▶ _WHAT YOU ARE ASKED TO DO_
Before copying, set the pictures aside; then repeat every line below verbatim.

▶ _Stored data entries_
----
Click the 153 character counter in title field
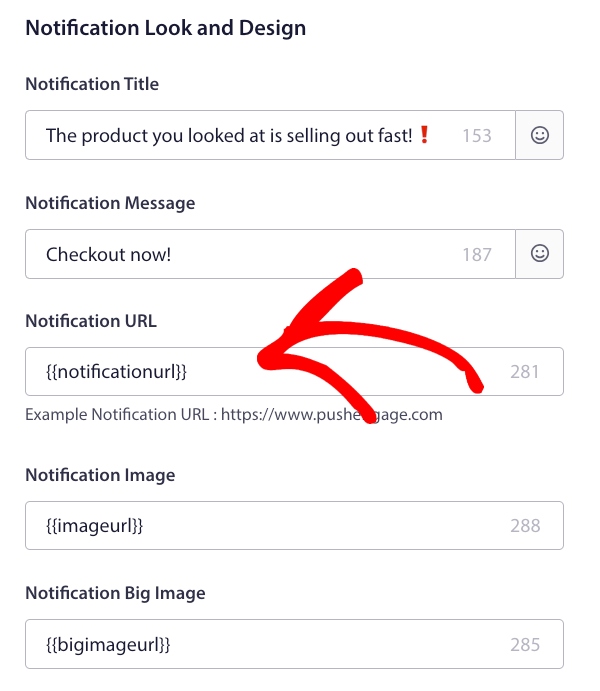The height and width of the screenshot is (691, 600). pyautogui.click(x=477, y=136)
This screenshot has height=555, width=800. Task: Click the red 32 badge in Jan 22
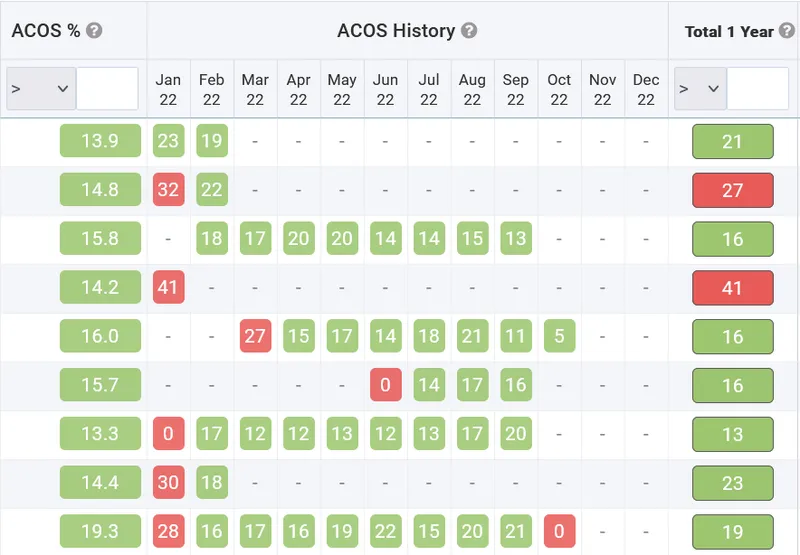[x=168, y=190]
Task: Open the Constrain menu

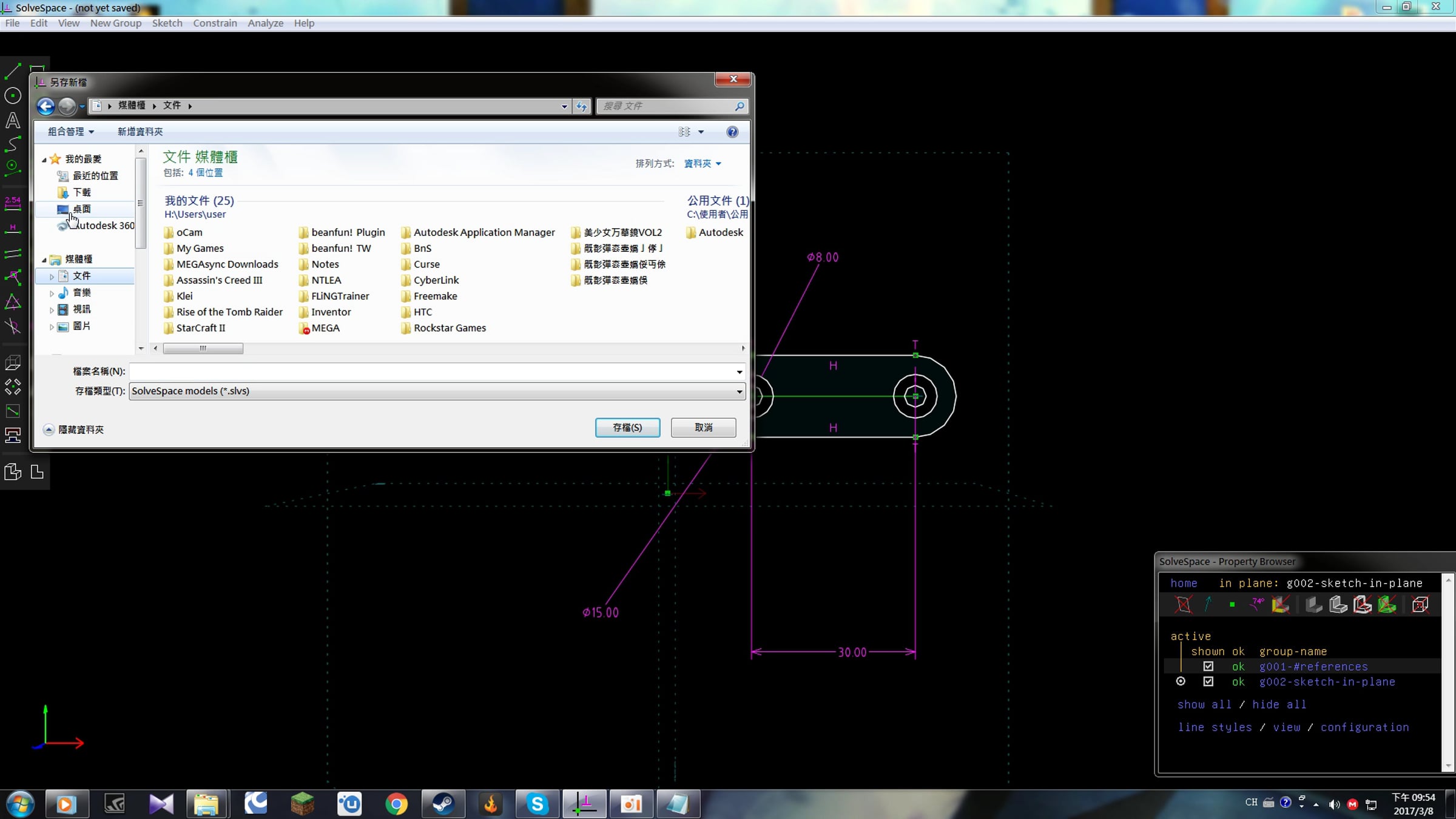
----
▶ _ANSWER TO THIS EXERCISE_
Click the 153 character counter in title field
The height and width of the screenshot is (691, 600). pyautogui.click(x=477, y=136)
This screenshot has height=555, width=800. Task: Click the red 32 badge in Jan 22
[x=168, y=190]
Task: Open the Constrain menu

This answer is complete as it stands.